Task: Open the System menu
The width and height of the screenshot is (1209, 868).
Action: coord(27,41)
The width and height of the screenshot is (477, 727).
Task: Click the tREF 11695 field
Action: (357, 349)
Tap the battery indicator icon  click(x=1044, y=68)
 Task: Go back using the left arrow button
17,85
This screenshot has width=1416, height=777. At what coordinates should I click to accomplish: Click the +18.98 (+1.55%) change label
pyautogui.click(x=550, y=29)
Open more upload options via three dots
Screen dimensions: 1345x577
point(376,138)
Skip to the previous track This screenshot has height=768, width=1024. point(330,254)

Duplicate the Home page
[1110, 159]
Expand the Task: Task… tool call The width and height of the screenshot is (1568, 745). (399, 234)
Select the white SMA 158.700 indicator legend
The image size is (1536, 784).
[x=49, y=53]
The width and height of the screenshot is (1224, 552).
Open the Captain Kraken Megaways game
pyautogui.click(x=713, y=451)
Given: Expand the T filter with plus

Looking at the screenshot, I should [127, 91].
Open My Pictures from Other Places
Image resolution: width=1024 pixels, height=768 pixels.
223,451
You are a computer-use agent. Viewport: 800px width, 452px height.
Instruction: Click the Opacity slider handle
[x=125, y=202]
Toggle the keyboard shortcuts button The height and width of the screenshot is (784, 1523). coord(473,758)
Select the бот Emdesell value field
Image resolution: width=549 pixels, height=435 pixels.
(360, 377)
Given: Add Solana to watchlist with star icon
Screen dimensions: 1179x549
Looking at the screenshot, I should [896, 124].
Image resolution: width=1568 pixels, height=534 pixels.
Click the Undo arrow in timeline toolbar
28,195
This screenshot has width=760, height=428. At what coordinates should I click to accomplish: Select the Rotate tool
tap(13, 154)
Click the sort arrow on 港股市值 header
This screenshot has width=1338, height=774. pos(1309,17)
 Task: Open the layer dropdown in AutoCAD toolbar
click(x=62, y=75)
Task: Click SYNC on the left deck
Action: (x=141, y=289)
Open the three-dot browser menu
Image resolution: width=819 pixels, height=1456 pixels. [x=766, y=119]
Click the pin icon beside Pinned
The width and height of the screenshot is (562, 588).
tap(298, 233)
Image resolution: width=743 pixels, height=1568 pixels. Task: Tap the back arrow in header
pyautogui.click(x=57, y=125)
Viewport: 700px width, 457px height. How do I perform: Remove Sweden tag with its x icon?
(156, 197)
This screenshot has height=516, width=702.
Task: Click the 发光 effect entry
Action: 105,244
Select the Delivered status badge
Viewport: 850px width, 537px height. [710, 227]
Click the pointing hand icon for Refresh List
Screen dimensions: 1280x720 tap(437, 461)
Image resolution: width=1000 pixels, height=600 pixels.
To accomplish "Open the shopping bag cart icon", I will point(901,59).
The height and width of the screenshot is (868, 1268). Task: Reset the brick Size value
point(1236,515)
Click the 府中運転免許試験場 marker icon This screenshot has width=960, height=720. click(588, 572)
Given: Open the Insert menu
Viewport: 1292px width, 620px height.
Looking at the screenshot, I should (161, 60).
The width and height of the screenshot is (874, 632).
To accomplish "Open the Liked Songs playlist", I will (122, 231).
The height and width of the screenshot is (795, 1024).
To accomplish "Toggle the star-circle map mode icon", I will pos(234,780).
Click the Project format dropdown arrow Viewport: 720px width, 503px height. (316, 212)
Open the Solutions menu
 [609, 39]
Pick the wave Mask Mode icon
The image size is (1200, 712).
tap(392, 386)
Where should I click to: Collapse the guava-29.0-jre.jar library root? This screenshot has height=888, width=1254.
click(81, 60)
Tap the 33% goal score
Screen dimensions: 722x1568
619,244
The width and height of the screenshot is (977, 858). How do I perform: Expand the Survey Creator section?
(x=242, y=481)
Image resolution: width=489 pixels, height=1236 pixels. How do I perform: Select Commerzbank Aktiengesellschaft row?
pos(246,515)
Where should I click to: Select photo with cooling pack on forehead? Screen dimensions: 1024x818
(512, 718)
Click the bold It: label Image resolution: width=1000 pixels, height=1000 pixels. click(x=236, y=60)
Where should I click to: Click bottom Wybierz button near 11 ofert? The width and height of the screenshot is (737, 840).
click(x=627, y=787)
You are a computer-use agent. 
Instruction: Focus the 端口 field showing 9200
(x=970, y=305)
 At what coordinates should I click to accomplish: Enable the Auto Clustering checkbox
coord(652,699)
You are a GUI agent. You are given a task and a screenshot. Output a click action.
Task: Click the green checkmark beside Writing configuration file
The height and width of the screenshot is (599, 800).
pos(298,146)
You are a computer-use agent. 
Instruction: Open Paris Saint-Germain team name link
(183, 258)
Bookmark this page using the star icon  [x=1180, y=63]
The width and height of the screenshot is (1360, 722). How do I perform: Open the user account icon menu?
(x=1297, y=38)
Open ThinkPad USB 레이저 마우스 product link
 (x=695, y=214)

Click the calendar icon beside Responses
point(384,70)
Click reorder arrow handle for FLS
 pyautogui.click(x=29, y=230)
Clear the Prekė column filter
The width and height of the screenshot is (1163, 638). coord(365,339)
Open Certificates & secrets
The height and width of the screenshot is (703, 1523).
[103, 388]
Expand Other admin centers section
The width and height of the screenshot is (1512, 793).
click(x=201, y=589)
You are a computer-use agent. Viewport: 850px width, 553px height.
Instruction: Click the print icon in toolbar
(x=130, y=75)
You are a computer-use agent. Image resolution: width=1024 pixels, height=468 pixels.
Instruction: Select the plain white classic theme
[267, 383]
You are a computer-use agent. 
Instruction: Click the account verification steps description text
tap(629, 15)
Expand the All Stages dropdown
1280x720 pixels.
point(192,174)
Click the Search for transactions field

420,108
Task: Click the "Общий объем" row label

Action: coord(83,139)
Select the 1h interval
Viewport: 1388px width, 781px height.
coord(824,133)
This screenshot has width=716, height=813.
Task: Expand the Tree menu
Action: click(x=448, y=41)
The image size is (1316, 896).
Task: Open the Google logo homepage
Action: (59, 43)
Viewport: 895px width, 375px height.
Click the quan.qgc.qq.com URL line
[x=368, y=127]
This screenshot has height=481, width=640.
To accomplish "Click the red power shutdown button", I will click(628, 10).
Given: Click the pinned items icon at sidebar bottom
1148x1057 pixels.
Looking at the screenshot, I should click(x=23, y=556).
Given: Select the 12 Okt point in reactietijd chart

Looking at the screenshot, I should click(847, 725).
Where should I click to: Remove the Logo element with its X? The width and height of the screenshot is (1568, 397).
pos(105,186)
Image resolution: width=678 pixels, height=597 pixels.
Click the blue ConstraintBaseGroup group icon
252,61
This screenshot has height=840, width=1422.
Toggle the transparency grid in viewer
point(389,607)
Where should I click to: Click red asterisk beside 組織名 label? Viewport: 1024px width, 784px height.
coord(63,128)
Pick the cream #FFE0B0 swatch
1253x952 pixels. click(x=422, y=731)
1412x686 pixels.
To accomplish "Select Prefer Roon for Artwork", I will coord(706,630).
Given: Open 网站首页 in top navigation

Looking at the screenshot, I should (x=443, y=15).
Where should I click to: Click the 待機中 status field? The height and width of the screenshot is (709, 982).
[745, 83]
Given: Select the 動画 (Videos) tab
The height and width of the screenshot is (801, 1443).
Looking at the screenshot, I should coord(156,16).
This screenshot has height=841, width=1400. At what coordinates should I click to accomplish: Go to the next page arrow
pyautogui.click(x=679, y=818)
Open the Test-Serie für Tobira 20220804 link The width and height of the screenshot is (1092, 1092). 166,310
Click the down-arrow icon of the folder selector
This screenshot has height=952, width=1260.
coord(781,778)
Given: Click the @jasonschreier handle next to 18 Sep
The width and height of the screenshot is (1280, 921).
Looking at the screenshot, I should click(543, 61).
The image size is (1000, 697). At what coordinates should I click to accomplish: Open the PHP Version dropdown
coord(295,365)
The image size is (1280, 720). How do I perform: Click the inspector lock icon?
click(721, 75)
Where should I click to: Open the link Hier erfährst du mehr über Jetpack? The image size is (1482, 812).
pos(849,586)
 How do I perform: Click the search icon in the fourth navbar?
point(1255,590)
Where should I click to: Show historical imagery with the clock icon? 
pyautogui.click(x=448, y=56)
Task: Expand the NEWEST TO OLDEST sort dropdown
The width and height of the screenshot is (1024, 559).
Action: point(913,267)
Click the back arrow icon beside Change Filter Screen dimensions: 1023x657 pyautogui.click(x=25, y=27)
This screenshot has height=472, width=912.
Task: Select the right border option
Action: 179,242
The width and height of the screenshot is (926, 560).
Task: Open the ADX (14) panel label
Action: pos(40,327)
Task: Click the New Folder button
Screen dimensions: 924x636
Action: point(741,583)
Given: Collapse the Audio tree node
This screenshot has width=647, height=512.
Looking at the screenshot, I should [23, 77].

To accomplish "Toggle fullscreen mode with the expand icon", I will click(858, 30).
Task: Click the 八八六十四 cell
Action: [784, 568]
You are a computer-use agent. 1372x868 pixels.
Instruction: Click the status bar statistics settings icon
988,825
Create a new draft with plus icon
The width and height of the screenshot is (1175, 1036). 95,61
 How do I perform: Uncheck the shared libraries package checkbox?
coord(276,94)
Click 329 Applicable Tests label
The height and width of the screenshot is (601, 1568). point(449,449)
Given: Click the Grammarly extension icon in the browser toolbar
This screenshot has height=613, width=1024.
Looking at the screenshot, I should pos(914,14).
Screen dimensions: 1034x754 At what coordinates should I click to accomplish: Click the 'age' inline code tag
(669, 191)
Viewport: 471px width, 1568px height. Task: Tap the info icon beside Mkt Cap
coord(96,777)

### Work task
When a line of the records includes "computer", that line belongs in the answer.

### Solution for this task
You are a computer-use agent. Viewport: 800px width, 452px height.
You are a computer-use agent. 
You are a computer-use agent. 
You are a computer-use agent. Viewport: 850px width, 553px height.
You are a computer-use agent. Image resolution: width=1024 pixels, height=468 pixels.
You are a computer-use agent. 
You are a computer-use agent. 1372x868 pixels.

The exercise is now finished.